# ABOUT THIS TASK:
Omit every picture, then return each line of the data below exactly.

# SOURCE DATA:
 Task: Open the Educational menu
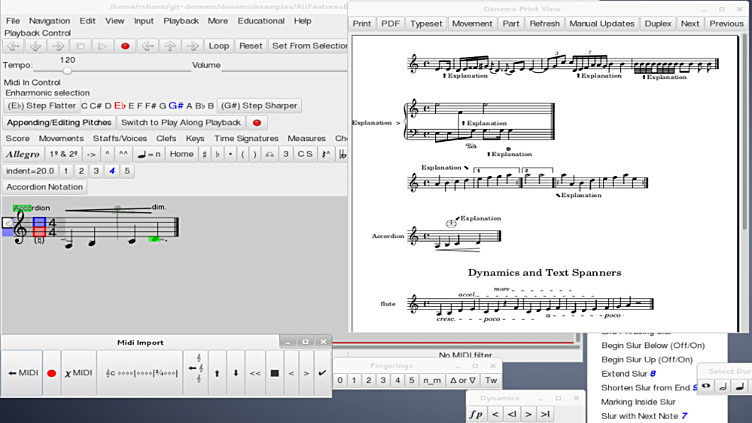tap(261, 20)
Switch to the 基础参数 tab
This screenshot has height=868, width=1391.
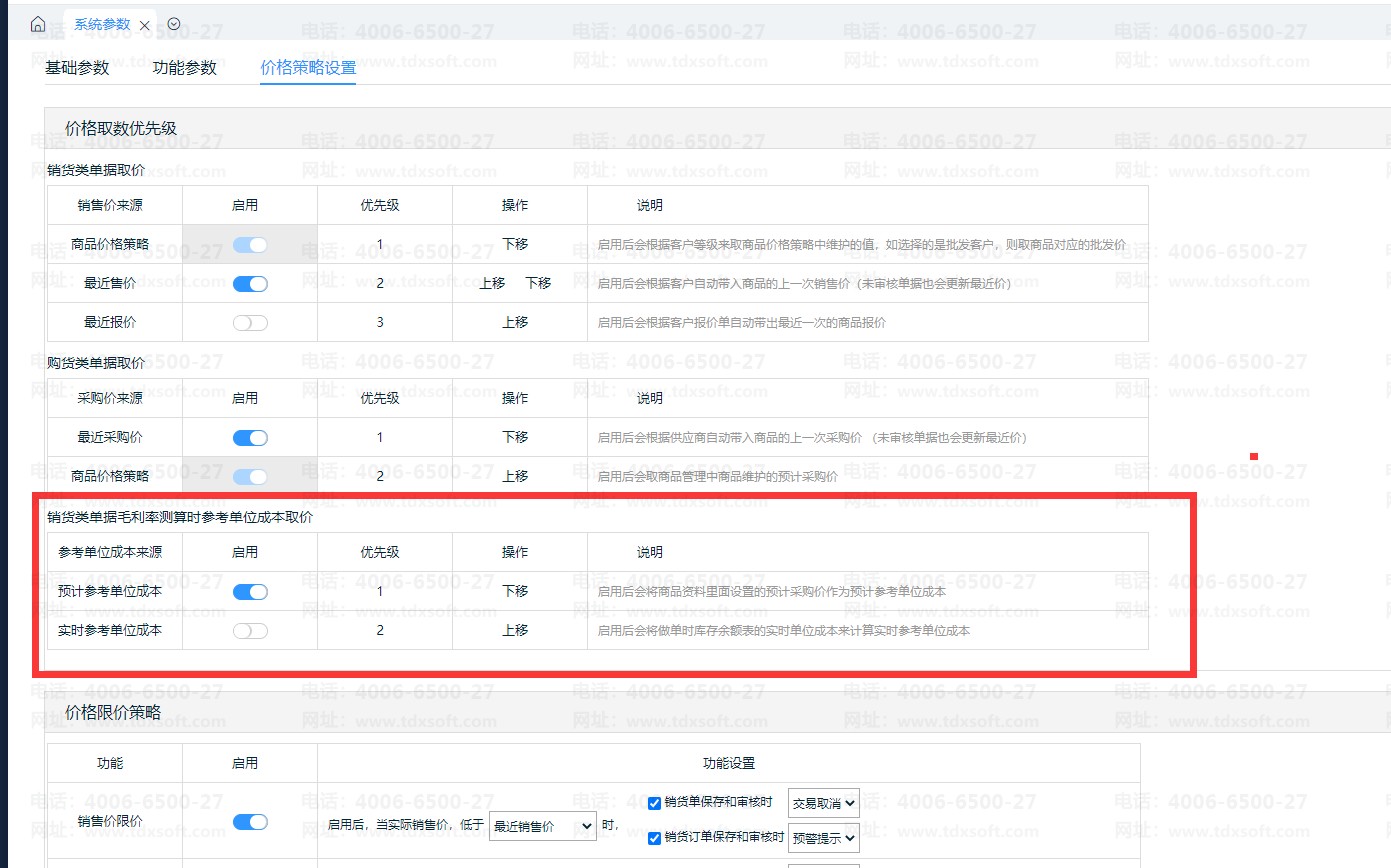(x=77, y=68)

# PROBLEM SOLUTION:
 Task: Open the Educational menu
tap(261, 20)
Switch to the 基础参数 tab
This screenshot has height=868, width=1391.
(x=77, y=68)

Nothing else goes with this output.